Sector of an economy based on knowledge and skill

The quaternary sector of the economy is based upon the economic activity that is associated with either the intellectual or knowledge-based economy. This consists of information technology; media; research and development; information-based services, such as information-generation and information-sharing; and knowledge-based services such as consultation, entertainment, broadcasting, mass media, telecommunication, education, information technology, financial planning, blogging, and designing.
Other definitions describe the quaternary sector as pure services. This may consist of the entertainment industry, to describe media and culture, and government. This may be classified into an additional quinary sector.

The term reflects the analysis of the three-sector model of the economy, in which the primary sector produces raw materials used by the secondary sector to produce goods, which are then distributed to consumers by the tertiary sector.
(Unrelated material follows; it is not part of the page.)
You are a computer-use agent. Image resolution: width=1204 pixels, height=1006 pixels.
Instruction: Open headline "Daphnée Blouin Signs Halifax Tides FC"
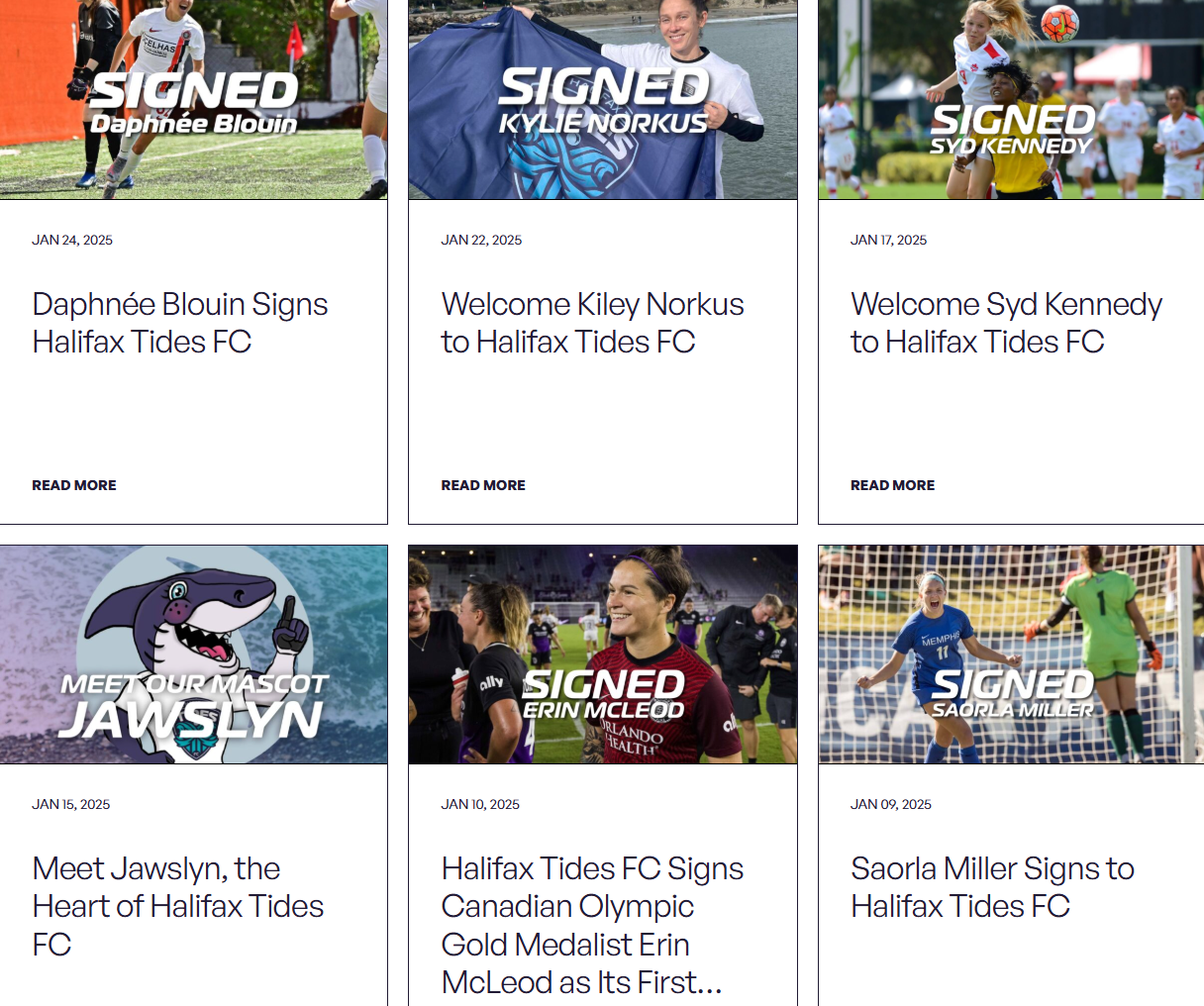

Contrary to this implied sequence, however, the quaternary sector does not process the output of the tertiary sector. It has only limited and indirect connections to the industrial economy characterized by the three-sector model.

In a modern economy, the generation, analysis and dissemination of information is important enough to warrant a separate sector instead of being a part of the tertiary sector. This sector evolves in well-developed countries where the primary and secondary sectors are a minority of the economy, and requires a highly educated workforce.

For example, the tertiary and quaternary sectors form the largest part of the UK economy, employing 76% of the workforce.